Bromus japonicus Thunb. (syn.: B. patulus Mert. et W.D.J. Koch) (SE-Eur., SW-As.) – A more or less frequent but always ephemeral alien. Probably first collected in 1862 in Aalst. Formerly chiefly introduced with wool, nowadays usually associated with grain importation. Seen most years in port areas, near granaries, under grain conveyors, along road verges and railway tracks or on dumps, sometimes in abundance.

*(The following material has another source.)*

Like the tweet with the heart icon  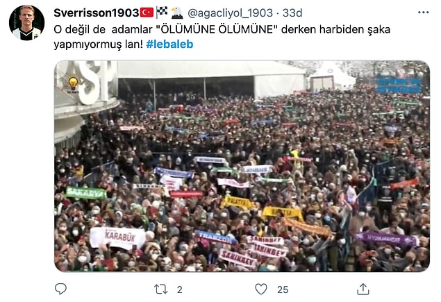(x=261, y=289)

This species is much confused with Bromus arvensis in Belgian herbaria (see also Oja & Paal 2007), especially before the curving-out of the lemma awns (typical of Bromus japonicus s.str. but occasionally seen in B. arvensis as well and absent in B. japonicus subsp. subsquarrosus (Borbás) Pénzes; see below). Both are however easily distinguished: Bromus japonicus has small anthers 0,2-1,8 mm long (much shorter than the lemma) whereas in B. arvensis anthers are 3,5-5 mm long, ca. half as long as the lemma. Moreover, in the latter the palea nearly equals the lemma whereas in Bromus japonicus the palea is distinctly shorter than the lemma. Finally, leaf sheath pubescence is also rather different in both species: in Bromus arvensis the lowermost leaf sheaths are shortly, appressed pubescent (with most hairs ca. 0,4-0,6 mm long and more or less retrorse) while B. japonicus has leaf sheaths with longer, patent hairs. As a matter of fact confusion between Bromus japonicus and B. squarrosus is more likely. Both have curved out awns and a diffuse inflorescence with long-pedicelled spikelets in common (for differences see under the latter).

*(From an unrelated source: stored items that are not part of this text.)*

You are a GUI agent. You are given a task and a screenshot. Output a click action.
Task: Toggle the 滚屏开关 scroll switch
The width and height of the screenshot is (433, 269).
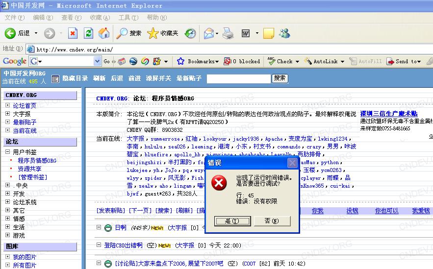point(158,78)
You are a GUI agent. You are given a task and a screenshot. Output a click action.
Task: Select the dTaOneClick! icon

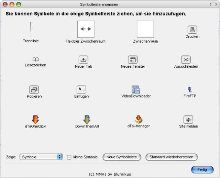35,119
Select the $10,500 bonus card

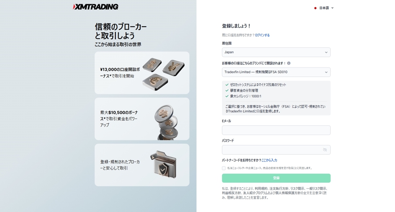pyautogui.click(x=142, y=119)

Bromus japonicus itself is a variable species. Several infraspecific taxa have been distinguished. Out of these, subsp. subsquarrosus (syn.: var. transsilvanicus Auerswald) was recorded as a grain alien in the port of Gent in 2009. Its awns are straight and its spikelets narrower (see also Scholz 2002, Portal 2004, Scholz 2008). Confusion is furthermore likely with the Australian Bromus arenarius and B. pectinatus (and related species) from Africa and Asia. The former was formerly recorded as a very rare wool alien and new records are not to be expected (although it is locally naturalised in North America as well; see Pavlick & Anderton 2007). It has conspicuously sinuous, nearly capillary panicle branches. Bromus pectinatus and its relatives may well be overlooked (see Scholz 1981 for an overview). These species have narrower lemmas that are papery in texture and with prominent ribs. Their exact placement is somewhat critical: all share characters of sections Bromus and Genea.
Oja T., Jaaska V. & Vislap V. (2003) Breeding system, evolution and taxonomy of Bromus arvensis, B. japonicus and B. squarrosus (Poaceae). Plant Syst. Evol. 242: 101-117.

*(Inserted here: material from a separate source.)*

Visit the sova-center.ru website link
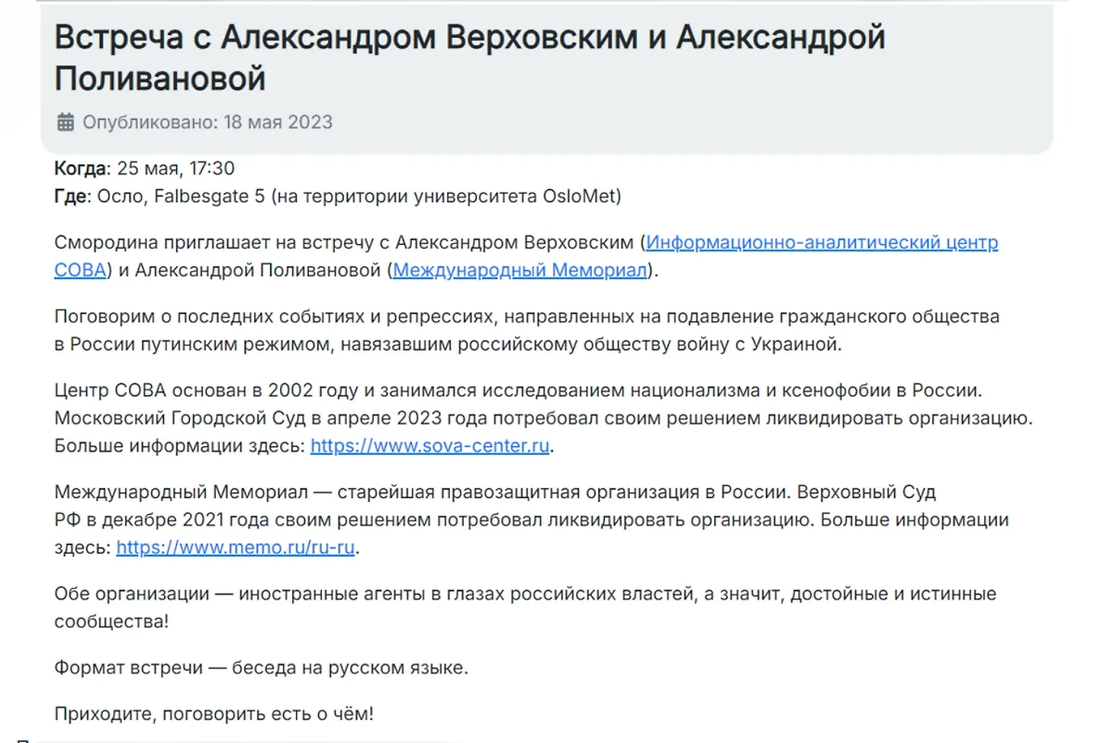This screenshot has height=743, width=1113. click(430, 445)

Oja T. & Paal J. (2007) Multivariate analysis of morphological variation among closely related species Bromus japonicus, B. squarrosus and B. arvensis (Poaceae) in comparison with isozyme evidences. Nordic J. Bot. 24(6): 691-702.
Pavlick L.E. & Anderton L.K. (2007) Bromus. In: Barkworth M.E. & al. (eds.), Flora of North America north of Mexico, vol. 24: 193-237. Oxford University Press, New York-Oxford.
Portal R. (2004) Quelques Bromus sur la Sellette. Bull. Assoc. Bot. Digitalis 3: 18-30.
Scholz H. (1981) Der Bromus pectinatus-Komplex (Gramineae) im Nahen und Mittleren Osten. Bot. Jahrb. Syst. 102: 471-495.
Scholz H. (2002) Wenig bekannte heimische und fremdländische Gräser Deutschlands. Flor. Rundbr. 36(1-2): 33-44.
Scholz H. (2008) Die Gattung Bromus (Poaceae) in Mitteleuropa. Synopse und tabellarischer Bestimmungsschlüssel. Kochia 3: 1-18.
Verloove F. & Vandenberghe C. (1995) Nieuwe en interessante voederadventieven voor de Belgische en Noordfranse flora, hoofdzakelijk in 1994. Dumortiera 61-62: 23-45.